TASK A — According to the article on Alphabet's earnings, how much ad revenue did Alphabet report in the quarter before the upcoming first-quarter report?
TASK B — List every percentage figure that appears in the article on Alphabet's earnings.
TASK C — Reproduce the part of the article on Alphabet's earnings starting at "Then a funny" and ending at "results after all.".

PASSAGE FOR REVIEW —
——

As a means of optimizing the balance of risk and reward, though, sometimes there's a case to be made for hurrying up or holding off on a new position.

Google parent Alphabet (NASDAQ: GOOG)(NASDAQ: GOOGL) is forcing such a choice on interested investors right now. While this Thursday's earnings report in and of itself isn't a reason to buy or sell the stock, if you were mulling a purchase of Alphabet shares anyway, you might want to go ahead and take the plunge now. Here's why.

There's a reason the previous post-earnings stumble didn't last

Don't misread the message: If you choose to step into a new Alphabet stake after it posts its first-quarter numbers after Thursday's close on April 25, you'll be fine. A year from now, you probably won't care either way or even remember if it mattered.

However, there's a reasonably good chance Alphabet stock's going to move higher rather than lower in response to its Q1 numbers.

That wasn't the way it happened a quarter earlier. Although the company topped both its revenue and earnings estimates, its ad revenue of $65.5 billion fell just a bit short of the $65.9 billion analysts were anticipating. Since this is Alphabet's single-biggest business, the stock tumbled more than 7% on the news.

Then a funny thing happened. Although shares waffled a bit for the next couple of trading days, within a couple of weeks they were well above its post-earnings low. Now, nearly three months later, Alphabet stock is above its previous pre-earnings peak.

What gives? It's not a tough matter to figure out. With some time to consider all the numbers, investors decided they liked Alphabet's fourth-quarter results after all.

And well they should. Overall revenue was up 13% year over year, with YouTube's top-line growth of 15.5% taking up the slack seen on other fronts. Operating income for all of its advertising business was collectively up 32%.

In fact, the ad revenue that came up short of expectations was still up 11% year over year. In the meantime, all of its most important numbers rolled in better than expected, maintaining the company's rekindled streak of earnings beats in addition to extending an uninterrupted (except for the second quarter of 2020, when the COVID-19 pandemic was in full swing) multiyear streak of year-over-year quarterly revenue growth.

——

Dataset entries

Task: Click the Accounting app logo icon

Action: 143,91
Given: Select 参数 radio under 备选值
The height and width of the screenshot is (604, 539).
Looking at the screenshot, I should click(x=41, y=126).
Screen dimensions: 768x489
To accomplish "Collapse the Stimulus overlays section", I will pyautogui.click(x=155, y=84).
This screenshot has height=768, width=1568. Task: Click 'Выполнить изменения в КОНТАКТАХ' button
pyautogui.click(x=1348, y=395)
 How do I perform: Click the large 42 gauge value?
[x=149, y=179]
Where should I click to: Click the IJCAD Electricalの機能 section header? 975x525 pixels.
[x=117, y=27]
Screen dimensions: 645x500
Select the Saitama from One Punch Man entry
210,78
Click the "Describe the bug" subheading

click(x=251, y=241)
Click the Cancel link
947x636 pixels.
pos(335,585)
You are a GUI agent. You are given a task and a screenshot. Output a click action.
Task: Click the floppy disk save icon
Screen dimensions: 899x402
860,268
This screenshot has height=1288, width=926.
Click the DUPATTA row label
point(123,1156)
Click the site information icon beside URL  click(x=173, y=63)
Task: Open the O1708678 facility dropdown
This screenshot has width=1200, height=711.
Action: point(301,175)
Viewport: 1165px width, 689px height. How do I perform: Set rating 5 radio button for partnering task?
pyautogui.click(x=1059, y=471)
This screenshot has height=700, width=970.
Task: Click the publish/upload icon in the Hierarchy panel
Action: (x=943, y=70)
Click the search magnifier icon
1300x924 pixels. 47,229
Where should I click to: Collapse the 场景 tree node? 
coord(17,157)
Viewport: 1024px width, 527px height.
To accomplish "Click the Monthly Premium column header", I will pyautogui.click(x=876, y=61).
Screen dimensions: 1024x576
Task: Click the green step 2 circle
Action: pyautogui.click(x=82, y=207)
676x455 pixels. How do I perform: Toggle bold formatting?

——

ANSWER A — $65.5 billion

ANSWER B — more than 7%, 13%, 15.5%, 32%, 11%

ANSWER C —
Then a funny thing happened. Although shares waffled a bit for the next couple of trading days, within a couple of weeks they were well above its post-earnings low. Now, nearly three months later, Alphabet stock is above its previous pre-earnings peak.

What gives? It's not a tough matter to figure out. With some time to consider all the numbers, investors decided they liked Alphabet's fourth-quarter results after all.